M.J. Rose's theory of getting big time media attention, particularly the kind that thrives on scandal, is likely the best marketing, but it can also be the worst. I tried most of the traditional methods for my first novel, and the newer stuff for the first Darkyn book, but I only kept up a small web site for all the books in between.
In your discussions with your published cronies, what are the similarities and differences in the effectiveness of their marketing efforts when compared to yours?
I don't really have any published cronies. My best friend is an author, but we talk about the creative side of work almost exclusively. I sometimes offer advice upon request, but I rarely if ever talk about my stuff with anyone else.
What methods have other published authors reported to you as successful that you haven't tried yet?
None so far.
How helpful were your publishers in marketing your novels?
My publishers used to take out print ads in the trades, and send out the usual amount of review copies. To my knowledge, that's all the marketing they've ever done for me. Print ads do very little for a book, and you all already know my opinion of reviewers.
What promises did your publishers make to you regarding the marketing of your novels and how many of those promises did they keep?
My publishers never promised me anything on marketing in writing. Of the half-dozen verbal promises that were made, only one was kept. I never believe anything unless it's in writing.
Should I get an agent before circulating my first novel to editors/publishers?
People are going to debate this forever.
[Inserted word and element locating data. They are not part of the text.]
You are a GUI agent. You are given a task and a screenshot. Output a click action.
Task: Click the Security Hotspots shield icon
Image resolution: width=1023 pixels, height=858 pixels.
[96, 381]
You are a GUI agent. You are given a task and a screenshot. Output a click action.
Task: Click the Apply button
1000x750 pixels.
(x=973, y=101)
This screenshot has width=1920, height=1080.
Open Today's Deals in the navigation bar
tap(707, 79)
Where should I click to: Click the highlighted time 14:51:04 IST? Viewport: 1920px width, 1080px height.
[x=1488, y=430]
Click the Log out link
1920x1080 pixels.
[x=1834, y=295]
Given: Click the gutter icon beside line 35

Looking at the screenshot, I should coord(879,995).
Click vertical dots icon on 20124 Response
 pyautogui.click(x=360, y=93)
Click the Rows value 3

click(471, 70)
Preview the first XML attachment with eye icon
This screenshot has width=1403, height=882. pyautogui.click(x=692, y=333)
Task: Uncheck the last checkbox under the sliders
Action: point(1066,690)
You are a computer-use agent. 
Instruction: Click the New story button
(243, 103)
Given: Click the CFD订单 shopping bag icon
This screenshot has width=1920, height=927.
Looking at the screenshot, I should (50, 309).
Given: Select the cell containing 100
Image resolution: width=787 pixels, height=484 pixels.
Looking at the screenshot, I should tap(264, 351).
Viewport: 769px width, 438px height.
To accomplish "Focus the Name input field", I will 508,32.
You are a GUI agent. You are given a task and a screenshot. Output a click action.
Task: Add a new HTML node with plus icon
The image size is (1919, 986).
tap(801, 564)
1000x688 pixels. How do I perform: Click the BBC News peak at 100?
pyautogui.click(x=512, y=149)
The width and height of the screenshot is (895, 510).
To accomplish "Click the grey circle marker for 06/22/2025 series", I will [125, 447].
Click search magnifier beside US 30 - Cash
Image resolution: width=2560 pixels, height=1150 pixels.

In today's market, a decent agent** will not take you on without a book offer from a major publisher in hand. I'd recommend nailing an offer first, then go agent-hunting.
What's your take on online critique groups and/or critique groups in general?
They don't work for me, but I know many other writers depend on them and enjoy them. If they help you, great. If they mess with you, dump them.
Assuming you had a day job, how long after you first became published did you quit your day job?
I had retired from business and was a ten-year veteran housewife when I got published. I'm still a housewife, and aside from writing, taking care of the people I love is not something I'm likely to quit doing.
If you haven't already done so, if you could only give us one bit of advice about the business of writing and selling books, what would that be?
Oh, no pressure . . . okay: Somewhere in the midst of all the important marketing, strategizing, planning, researching and obsessing, try to write some books. I know, it's a completely radical idea, but the more you write, the better a writer you become, and the more likely you are to sell.
**Important Contrasting Opinion: Literary agent Miriam Kriss responded with the following in comments: I sold someone out of the slush pile last week to a major publisher and I'd like to think I'm more than decent. Any agent will take you on when there's money on the table, but only an agent who will really fight for you will take you on out of the slush. That being said, if you have an offer in hand, be picky. Find an agent who will really share your vision of your career and your brand and help you build both. Don't panic and take the first person who says yes. The offer won't evaporate if you take a week or so to decide.